O Governo angolano decidiu apostar em novas leis fundamentais para que Angola saia da lista cinzenta do Grupo de Ação Financeira Internacional (GAFI). Para isso, enviou essas leis para o Parlamento, que terá de aprová-las.
Uma das leis que deverá ser aprovada este ano é a Lei sobre o Regime Jurídico do Beneficiário Efetivo, que já foi enviada para o Parlamento, depois de ter passado pela avaliação do Conselho de Ministros no final de 2025.
Esta proposta de lei prevê a criação da Central do Registo de Beneficiário Efetivo, que terá a responsabilidade de registar e cadastrar todas as entidades públicas, coletivas e individuais abrangidas pela lei, bem como a implementação de obrigações para entidades financeiras, como o Banco Nacional de Angola (BNA), para identificar os verdadeiros donos das empresas.

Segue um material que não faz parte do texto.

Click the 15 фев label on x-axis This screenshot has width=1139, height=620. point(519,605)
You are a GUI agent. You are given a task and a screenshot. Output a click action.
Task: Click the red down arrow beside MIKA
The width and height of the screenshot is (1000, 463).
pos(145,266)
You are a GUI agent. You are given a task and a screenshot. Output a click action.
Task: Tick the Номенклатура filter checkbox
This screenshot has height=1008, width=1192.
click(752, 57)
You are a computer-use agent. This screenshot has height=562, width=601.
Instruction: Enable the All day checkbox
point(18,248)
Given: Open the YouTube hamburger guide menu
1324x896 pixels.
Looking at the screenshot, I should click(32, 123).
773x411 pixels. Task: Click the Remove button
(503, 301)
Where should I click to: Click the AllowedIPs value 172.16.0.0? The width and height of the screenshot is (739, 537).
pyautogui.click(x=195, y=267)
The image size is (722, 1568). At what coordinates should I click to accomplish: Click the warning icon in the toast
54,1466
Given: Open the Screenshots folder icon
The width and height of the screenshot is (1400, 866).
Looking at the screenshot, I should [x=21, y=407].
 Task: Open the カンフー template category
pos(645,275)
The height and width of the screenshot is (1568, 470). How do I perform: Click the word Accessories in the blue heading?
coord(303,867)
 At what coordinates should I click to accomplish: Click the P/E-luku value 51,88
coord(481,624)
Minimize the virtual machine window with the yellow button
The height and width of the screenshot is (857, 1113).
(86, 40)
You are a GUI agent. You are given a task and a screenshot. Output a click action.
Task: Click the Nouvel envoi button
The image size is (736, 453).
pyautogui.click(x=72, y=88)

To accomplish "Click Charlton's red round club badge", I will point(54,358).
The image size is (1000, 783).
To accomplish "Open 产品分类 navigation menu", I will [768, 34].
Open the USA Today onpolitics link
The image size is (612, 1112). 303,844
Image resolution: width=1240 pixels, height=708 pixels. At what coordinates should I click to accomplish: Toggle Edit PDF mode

Um documento considerado igualmente importante é a Proposta de Lei que aprova os Estatutos das organizações não-governamentais (ONGs), que está nas comissões de especialidade do Parlamento e que tem sido alvo de forte resistência por parte da sociedade civil, que alerta para questões como esta lei ser uma ameaça à liberdade de associação e à democracia participativa.
Recorde-se que após Angola ter entrado na lista cinzenta, em outubro de 2024, o Governo comprometeu-se com o Fundo Monetário Internacional (FMI) a investigar mais e a apertar os últimos beneficiários, mas também a melhorar a supervisão baseada em risco de entidades não financeiras e de outras atividades.